Maturitätsrevision 2007/08

Im Jahr 2007 hat der Bundesrat das 1995 erlassene Maturitätsreglement erstmals revidiert. Dies führt dazu, dass die Maturitätsprüfung voraussichtlich im Jahr 2013 einiges anders aussehen wird als heute.

Bereits feststehende Änderungen:

  1. Neu wird es für alle Schülerinnen und Schüler mit der Maturitätsprüfung ab 2012 keine Fächergruppen mehr geben.
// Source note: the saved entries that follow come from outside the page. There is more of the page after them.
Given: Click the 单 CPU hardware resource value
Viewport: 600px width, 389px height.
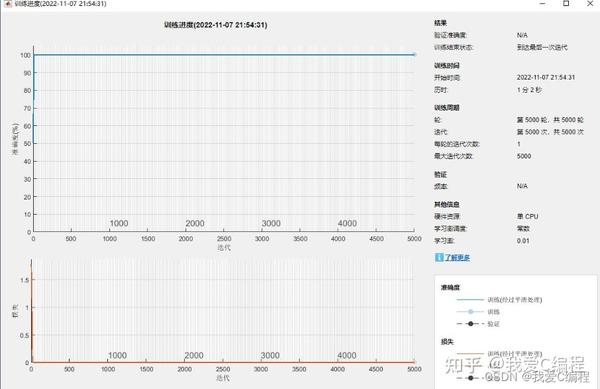Looking at the screenshot, I should (x=527, y=216).
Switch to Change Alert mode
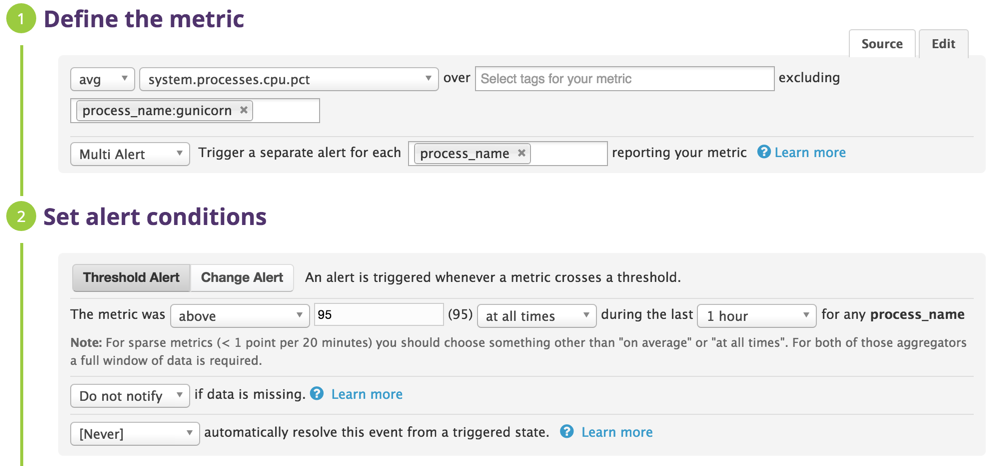 pyautogui.click(x=242, y=277)
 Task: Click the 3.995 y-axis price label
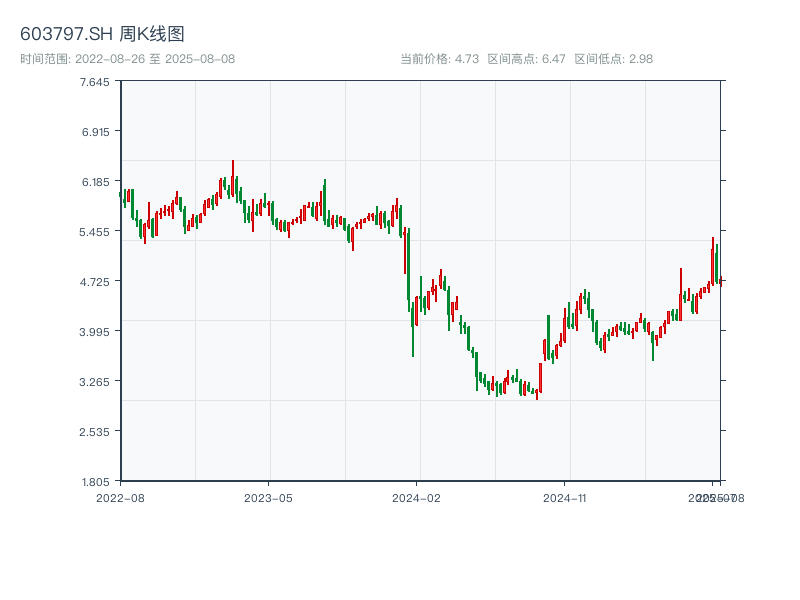pyautogui.click(x=95, y=332)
Dies bedeutet, dass vermutlich zwar immer noch in gleich vielen Fächern Maturitätsprüfungen stattfinden werden, allerdings neu alle Fächer einzeln zählen werden. Es gibt somit keine Gemeinschaftsnote mehr in den Naturwissenschaften (Biologie/Chemie/Physik) bzw. in den Geisteswissenschaften (Geographie, Geschichte, Einführung Wirtschaft und Recht).
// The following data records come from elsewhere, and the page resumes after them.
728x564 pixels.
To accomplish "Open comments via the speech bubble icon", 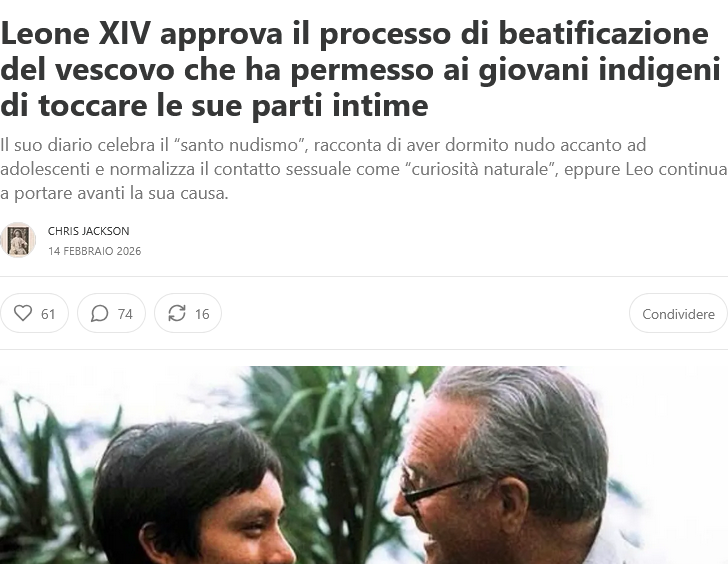I will pyautogui.click(x=99, y=313).
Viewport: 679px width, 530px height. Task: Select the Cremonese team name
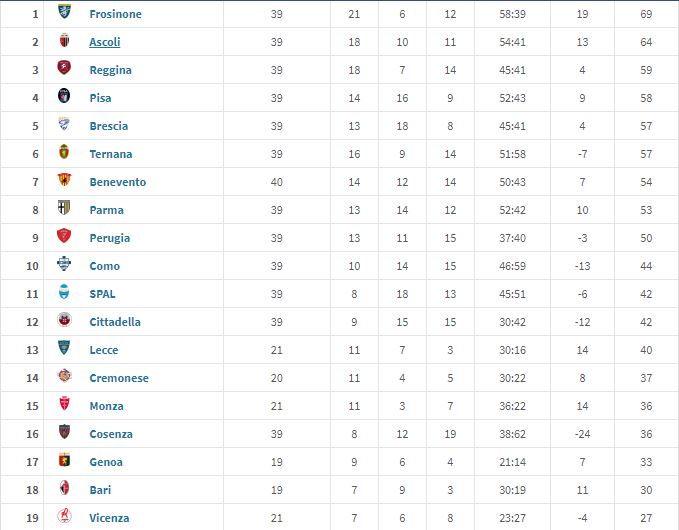click(119, 378)
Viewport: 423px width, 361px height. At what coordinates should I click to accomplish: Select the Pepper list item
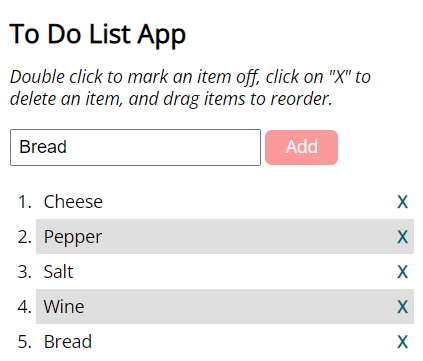(225, 237)
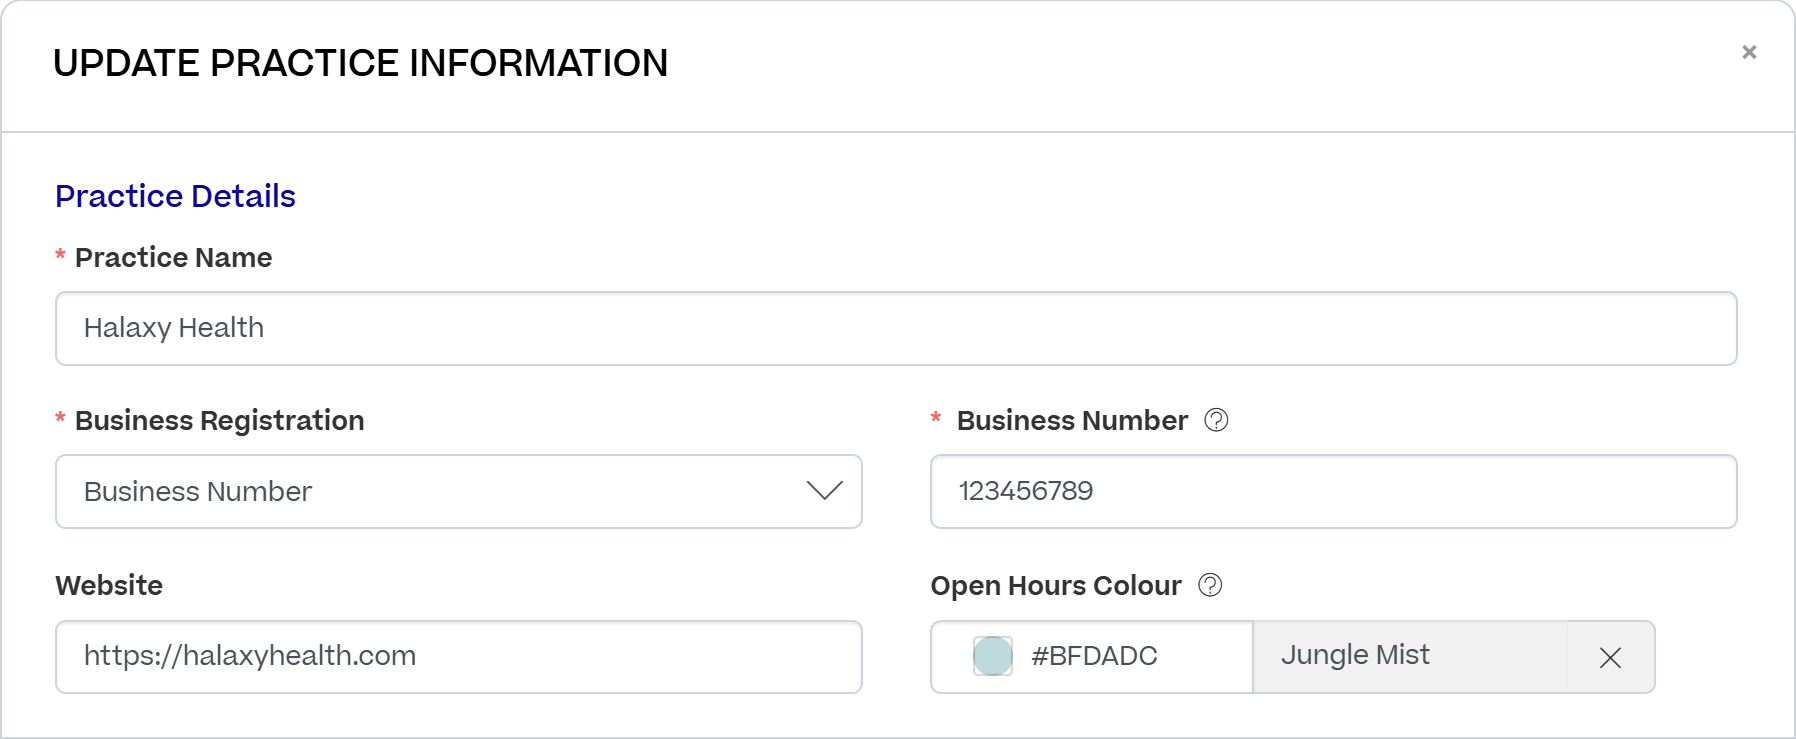
Task: Click the Website field with halaxyhealth.com URL
Action: (458, 656)
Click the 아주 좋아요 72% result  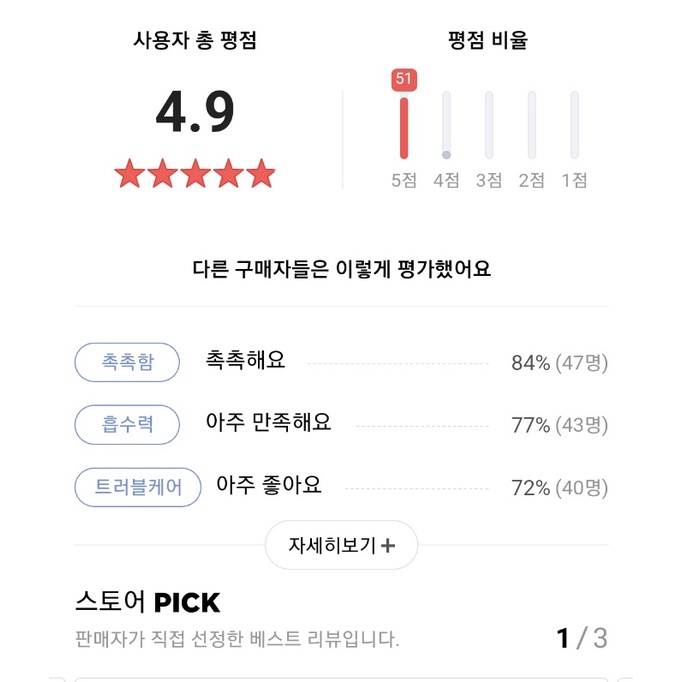coord(411,488)
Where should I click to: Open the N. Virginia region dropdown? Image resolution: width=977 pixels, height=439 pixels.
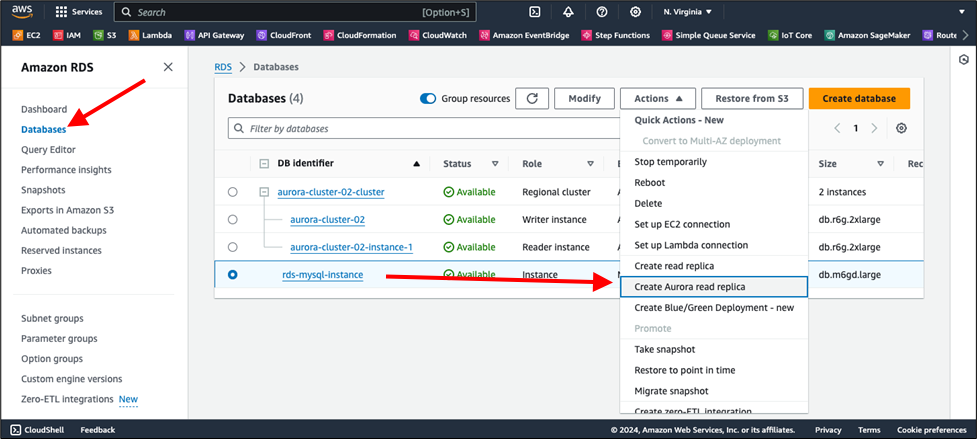[x=687, y=12]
  2. Die Maturitätsarbeit wird an allen Gymnasien benotet. Diese Note zählt neu wie jedes andere Fach und ist nicht mehr nur "Zulassungsticket" für die Abschlussprüfungen.
  3. Durch die Änderungen in Punkt 1 und 2 ergibt sich ein Fächerkanon von neu mindestens 13 Noten im Maturitätszeugnis.
  4. Die Maturitätsprüfungen werden erstmals 2012 definitiv vor den Sommerferien abgeschlossen sein.
  5. Die Husi (Hauswirtschaftskurse) wird neu wieder eingeführt.
  6. Informatik als Ergänzungsfach wird ab 2011 im letzten Schuljahr eingeführt. Vorausgesetzt ist allerdings die Bewilligung durch den Bildungsrat und – falls diese erfolgt ist – eine genügend grosse Nachfrage durch die Schülerinnen und Schüler.
Noch von der Bildungsverwaltung bzw. den Schulen festzulegende Änderungen:
  1. Aufgrund der höheren Fächerzahl wird vermutlich eine Anpassung des Maturitätsprüfungsreglements erfolgen.
  2. Kleine Anpassungen in der Stundentafel der oberen Klassen werden gezwungenermassen stattfinden. Sie betreffen aber voraussichtlich nur die beiden letzten Maturitätsjahrgänge.
  3. Das Schulprogramm (Exkursionen, Arbeitswochen, Sozialeinsatz etc.) muss durch die neuerliche Verkürzung der Unterrichtszeit am Gymnasium überarbeitet werden.
  4. Die "Husi-Modalitäten" müssen noch festgelegt werden.